Julius and Else Basch were proprietors of a commercial property located on one of Munich's main shopping thoroughfares. After the Pogrom Night of 9 November 1938 Julius Basch, like thousands of other Jewish business people in Germany, was hauled off to a concentration camp, in this case Dachau.
The only people with any hope of being set free were those who could credibly assert that they would emigrate from Germany immediately. This entailed considerable costs for the emigration itself as well as for a large number of discriminatory levies and special taxes. Julius and Else Basch decided to join their son in the USA.
They sold the commercial property to Vermögensverwertung München GmbH, an institution that had been founded by Nazi officials to "arianyze" the assets and enterprises of Munich's Jews. Julius Basch was not allowed to represent his interests himself in the sale. He was placed under the care of a "trustee" selected by the party. In January 1940 this "trustee" sold the building to Allianz.

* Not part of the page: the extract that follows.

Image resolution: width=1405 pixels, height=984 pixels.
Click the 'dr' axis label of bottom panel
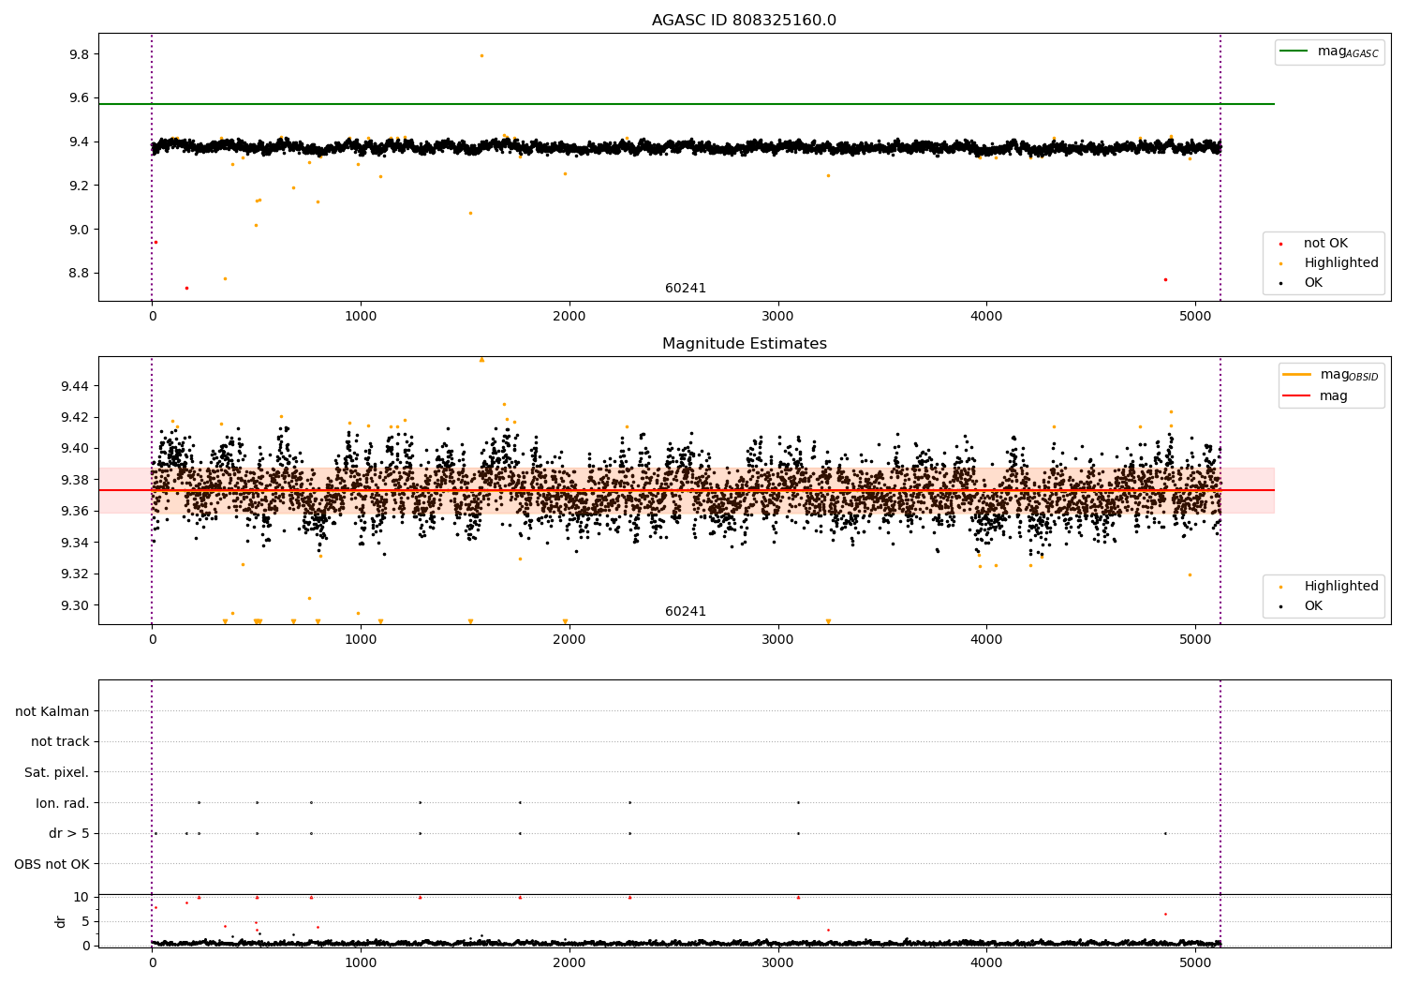tap(61, 921)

The price fixed for the sale remained controversial even in the restitution proceedings after the war. On the one hand it was higher than the officially fixed standard valuation from 1935, but well below an offer that Julius Basch had received from the City of Munich in 1937, which he had turned down. In 1949 the Baschs' son claimed the restitution of his parents' former property. Allianz and the son eventually agreed on a compromise settlement. Supplementary to the price paid in 1940 the insurer paid him the sum of 1.1 million marks.